Но затем я сделал нечто неуместное, такое, что ошеломило меня самого, что посчитал бы совершенно невозможным в такой ситуации еще десять секунд назад. Я внезапно схватил ее и, дрожа, коснулся ее груди. Она вздрогнула, но не сопротивлялась, а застыла, и ее взгляд казался благодарным. Я хотел поцеловать ее, но не сделал этого.
На следующий день отца Тоси похоронили. Евреев еще хоронили, пока хоронили, ибо уже вскоре для них оставались, как сказано в «Фуге смерти» Целана, только «могилы в воздухе». Поскольку поначалу не привыкли к самоубийствам евреев, на кладбище пришло много народу, тем более что тихий господин Лангнас в своем родном городе слыл не только уважаемым, но и любимым коммерсантом.
Я сопровождал Тосю, поддерживал ее и стоял рядом с ней у открытой могилы. Друг ее отца спросил несколько удивленно, кто, собственно, этот молодой человек, очевидно заботящийся о дочери покойного. Может быть, он счел это неподходящим или несколько неуместным. Но мы оба, она и я, не размышляли на этот счет. Мы считали само собой разумевшимся, что были вместе в этот мрачный, дождливый день января 1940 года. И мы остались вместе.

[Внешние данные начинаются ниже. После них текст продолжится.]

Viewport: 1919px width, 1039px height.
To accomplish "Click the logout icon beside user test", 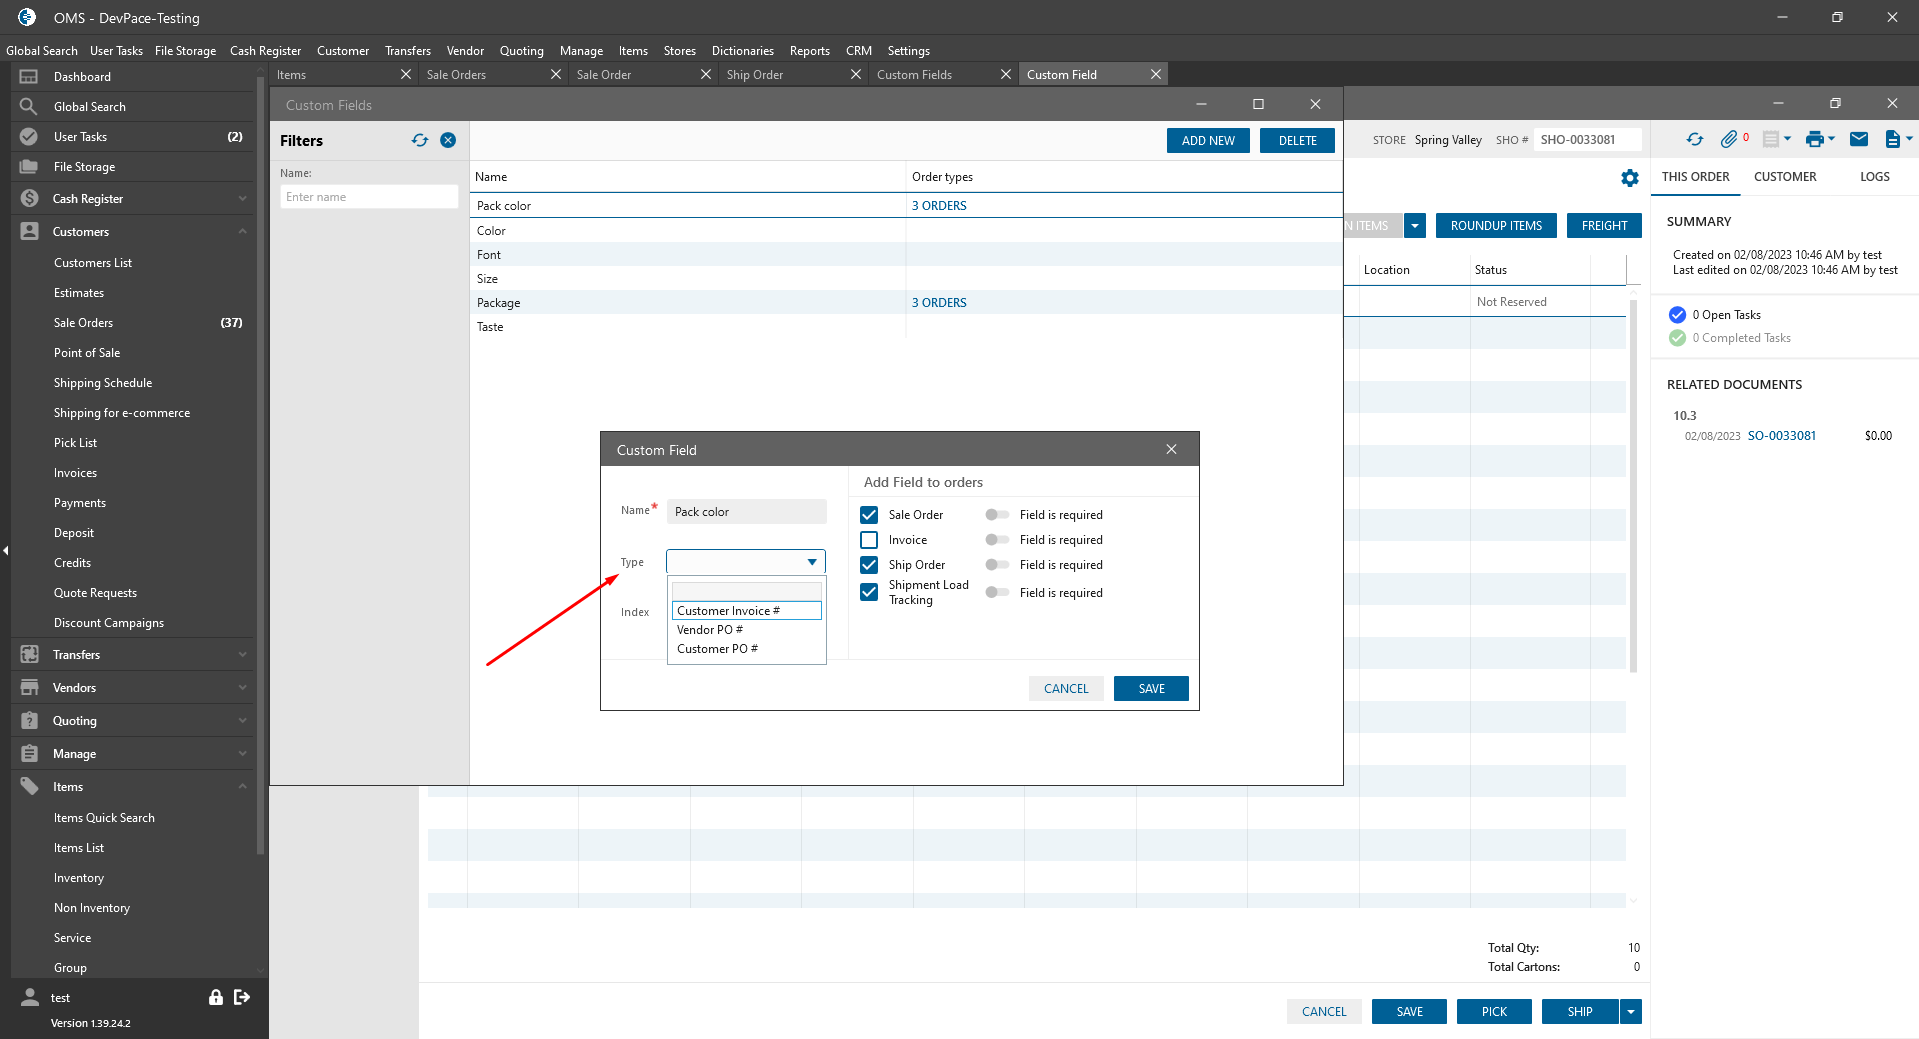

СНАЧАЛА «КАРАНТИННАЯ ЗОНА» ПОТОМ ГЕТТО
Документы об «окончательном решении еврейского вопроса»[37] еще не были приняты, да и понятия такого тогда еще не знали. Но к актам произвола, которые превратили повседневную жизнь евреев в ад, сразу же добавились систематические меры властей. Немецкие бюрократы, усердствовавшие преступники за письменным столом, взялись за работу. С помощью других средств они преследовали такие же цели, как и те немцы, что нападали на евреев, грабили и мучили их повсюду, где только встречали. В генерал-губернаторстве Польша непрерывно выходили новые законы и распоряжения, постановления, декреты и указы. Мы тогда и не знали и не чувствовали, для чего должны были служить все эти меры, и, если бы нам кто-нибудь об этом рассказал, мы, конечно же, не поверили бы. Ибо с помощью этих мер готовилось не что иное, как уничтожение всех евреев, их «искоренение».